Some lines
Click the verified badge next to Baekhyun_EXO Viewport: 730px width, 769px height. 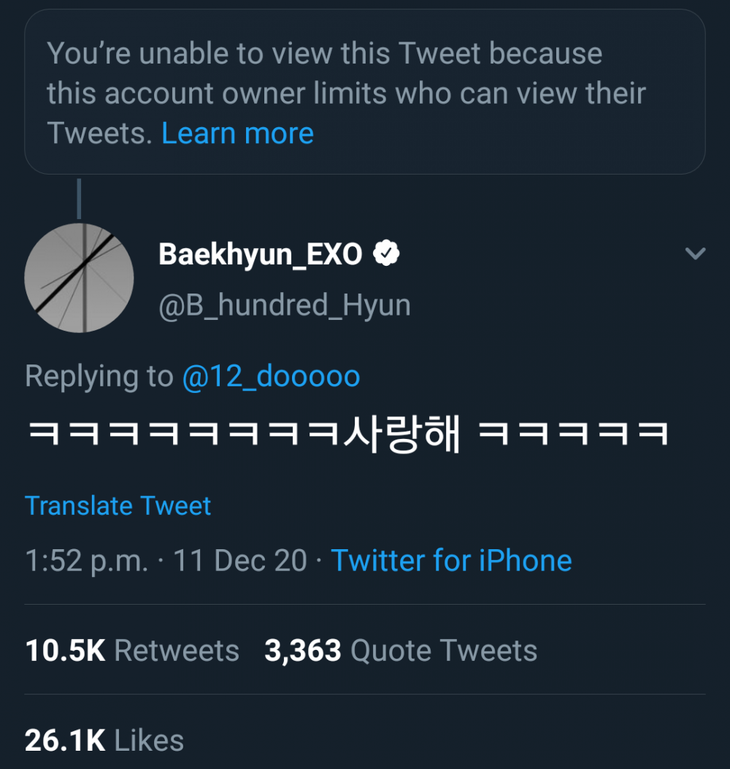(387, 255)
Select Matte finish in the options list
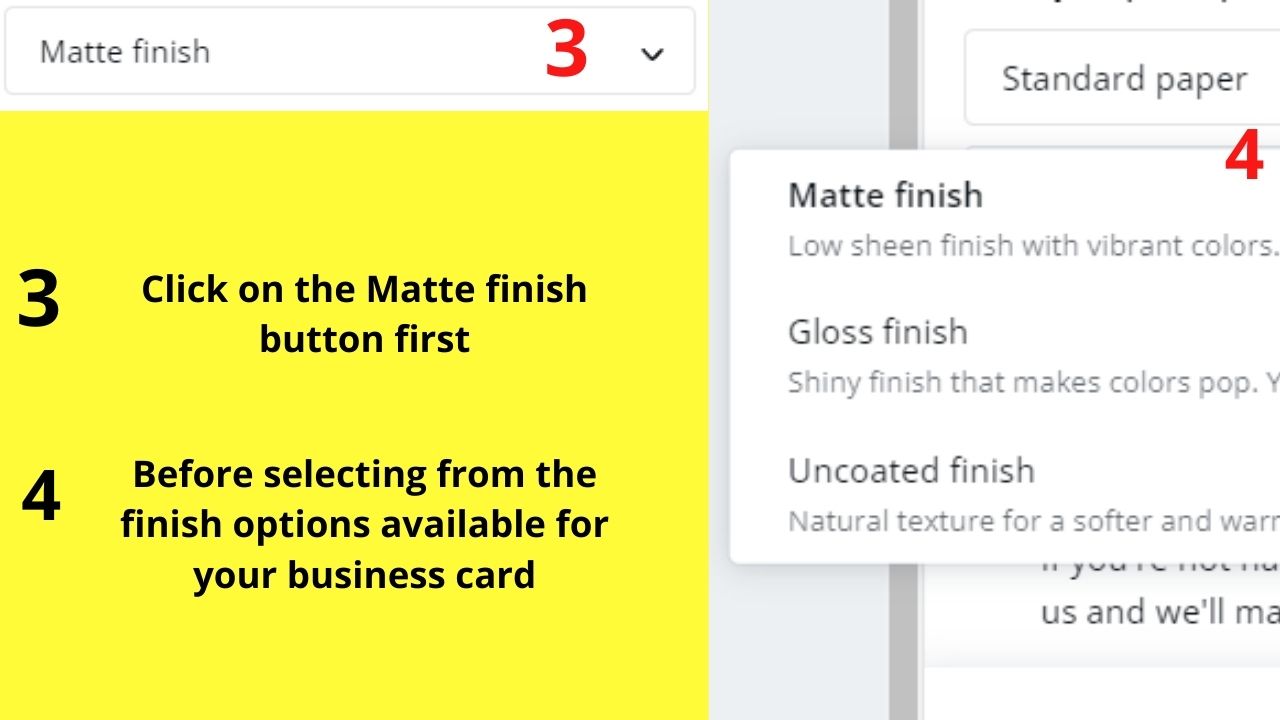The image size is (1280, 720). (885, 194)
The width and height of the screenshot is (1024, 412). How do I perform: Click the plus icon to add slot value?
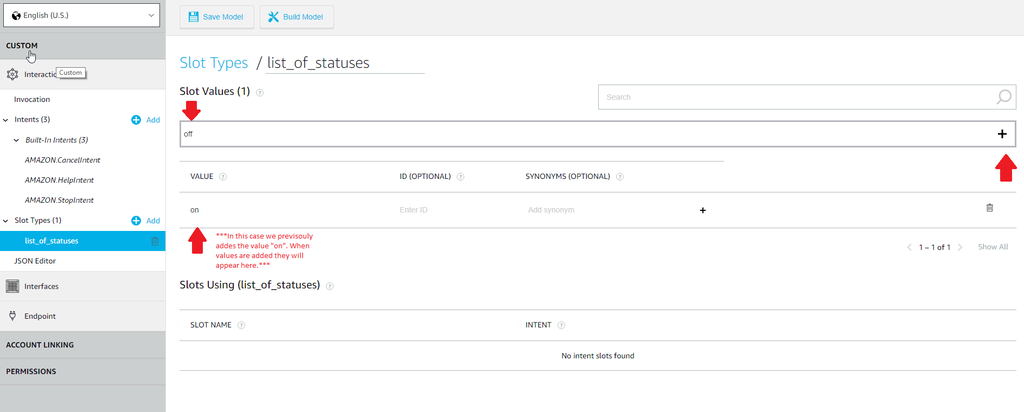click(x=1001, y=134)
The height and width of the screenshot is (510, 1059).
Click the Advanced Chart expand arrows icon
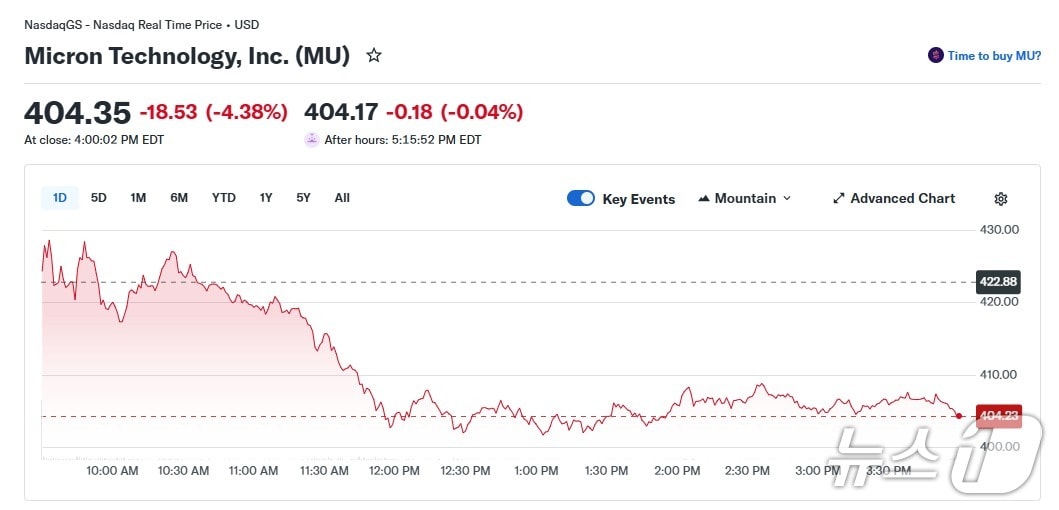pos(839,199)
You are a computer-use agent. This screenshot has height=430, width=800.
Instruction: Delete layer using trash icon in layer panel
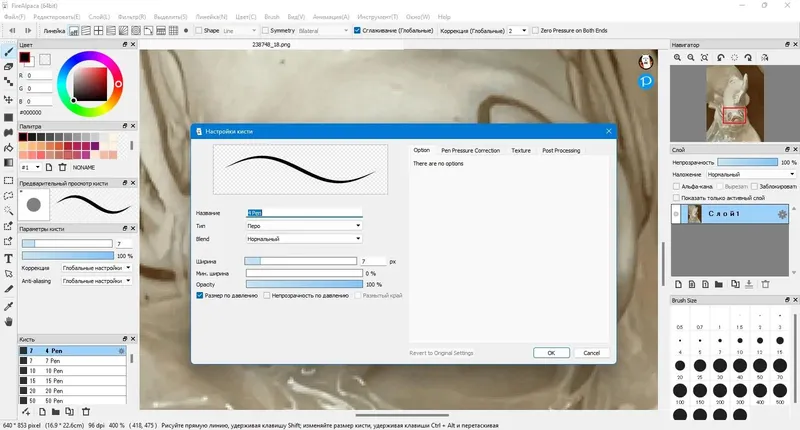[x=765, y=284]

• [Aim of the task]: Render the lines from the one containing "The height and" through the last line as a JSON list of strings, one string per line, with blank lines left out. Omit the pictures from the answer.

• [Final answer]:
[
  "The height and width of the screenshot is (510, 1059).",
  "Click the Advanced Chart expand arrows icon",
  "pos(839,199)",
  "You are a computer-use agent. This screenshot has height=430, width=800.",
  "Instruction: Delete layer using trash icon in layer panel",
  "[x=765, y=284]"
]